僕は、当初の計画を忘れてしまうほど、胸の奥がじんわりと温かくなるのを感じた。
「“世界一美味しいケーキを作ってやるわ!”――とも、仰っておりましたよ」
「それはもう、お母様のケーキなら、きっと世界一美味しいよ」
僕のふわっとした感想に、シイナがほんの少しだけ目を逸らした。
……あれ? もしかして今、マザコン認定された?
「……世界中の美味しい素材を大量に取り寄せておられました。大量に」
「料理は足し算じゃないんだよ!!」
「“私にはケーキ作りの才能がある”――昼前には、そう仰っておりました」
「止めて!やめてよシイナ!!それ絶対フラグ!!
シイナも一緒に食べようね!!ね!?」
「……」
「シイナ!?」
早くも不穏なフラグが立っていた。
「というわけで、ルイス様。本日は早めにお屋敷へ戻りましょう」
「……その心は?」
「覚悟を決めるお時間も、必要かと思いまして」
「だったら止めてよ!!」
「いえ…あんなにキラキラと輝く主を止められるメイドなど、この世に存在しません」
「目に浮かぶよ……とても、はっきりと……」
ここ最近のお母様は、まるで籠から飛び立った小鳥のように、あるいは初恋をした乙女のように――
いや、夏休みに浮かれる男子中学生レベルのテンションで生きている。
……うん、健全ではある。健全なんだけど。
こちらとしては振り回されるたびに、思春期男子を相手しているような、なんとも言えない気持ちになってしまう。
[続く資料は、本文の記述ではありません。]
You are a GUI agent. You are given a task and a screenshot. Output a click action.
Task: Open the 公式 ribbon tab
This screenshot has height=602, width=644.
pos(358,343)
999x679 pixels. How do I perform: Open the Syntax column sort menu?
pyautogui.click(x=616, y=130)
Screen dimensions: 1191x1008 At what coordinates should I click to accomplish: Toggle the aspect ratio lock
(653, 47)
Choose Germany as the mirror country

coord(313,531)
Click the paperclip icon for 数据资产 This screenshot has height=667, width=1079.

「大丈夫です、ルイス様。最悪、明日の稽古はお休みに」
「長引く前提なの!?」
そんな不安しかない誕生日会の前に、ふと思い出して尋ねた。
「そういえばセシリアは?今日も顔を見ていないけど…」
「セシリア様は、急なお勤めが入り、本日は戻れないそうです」
シイナが悪くないのに、申し訳なさそうに頭を下げた。
「仕事なら仕方ないよ。セシリアの代わりなんて、誰にも務まらないからね」
セシリアはルイスの実妹であり、原作ゲームでは主人公の攻略ヒロインのひとり。
“深淵の瞳”という特別な眼を持ち、王国直轄の魔力審査院の長を務めている極めて優秀な少女だ。
代わりのいない立場である以上、こういうこともよくある。
「明朝には戻られる予定とのことです。
セシリア様もルイス様に会いたくて急いでおられるそうですよ」
「まったく……シスコンなのは相変わらずだな」
ルイスにとってセシリアは、妹であり、唯一心を許せる存在だった。
そしてセシリアにとってルイスは、数少ない“少女として安心して甘えられる相手”だったのだ。
お母様がセシリアに対して距離を取っていたこともあり、
ルイスはあえて、妹を“普通の少女”として接しようとしていた――それが、彼女の心に響いたのだろう。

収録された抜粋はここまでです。